Interior vibro-acoustic modeling and modal analysis of coupled panel-cavity systems using wavelet finite-element approach.

Abstract

A wavelet-based Galerkin weak form is developed in this paper to investigate the vibro-acoustic responses of a coupled panel-cavity system. The structural and acoustic models of the coupled panel-cavity system are constructed via the scaling function of a B-spline wavelet with multi-resolution analysis. Semi-orthogonal and compact support wavelet-based shape functions are employed as the wholly unknown displacement and sound pressure field variables in the vibro-acoustic systems. The similarity between the two-dimensional B-spline wavelet and three-dimensional (3D) B-spline wavelet on a bounded interval (BSWI) theory provides the potential for their integration and model at the fluid-structure interface.

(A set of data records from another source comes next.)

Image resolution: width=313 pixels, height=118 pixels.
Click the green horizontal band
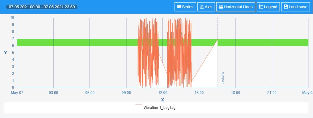coord(163,43)
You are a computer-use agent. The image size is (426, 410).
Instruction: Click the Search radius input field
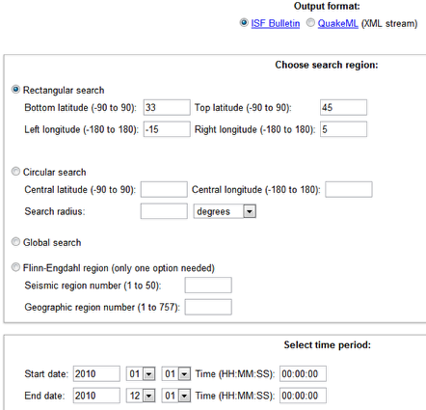tap(164, 211)
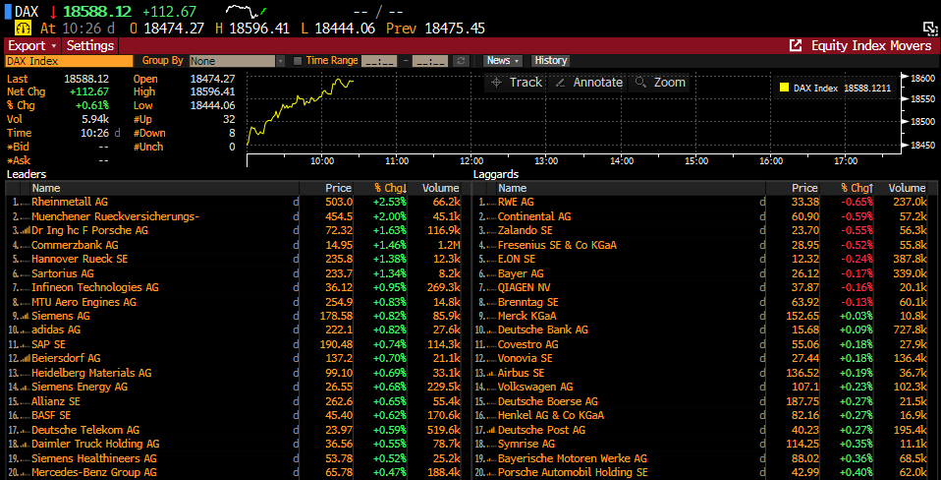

The panel is modeled according to both Kirchhoff and Mindlin theory using B-spline wavelets, with distinct coupling formulations derived by combining these plate theories with the 3D acoustic theory. In numerical examples, a parametric study, a convergence study, and an L-shaped panel-cavity system study are conducted using the proposed method and the standard finite-element method. The results demonstrate that the wavelet finite-element method effectively reduces the pollution error at a high wavenumber due to high order and multi-resolution of the B-spline wavelet and reveal that the coupled BSWI element is less sensitive to the irregular mesh, indicating that the proposed method provides more stable solutions for vibro-acoustic problems.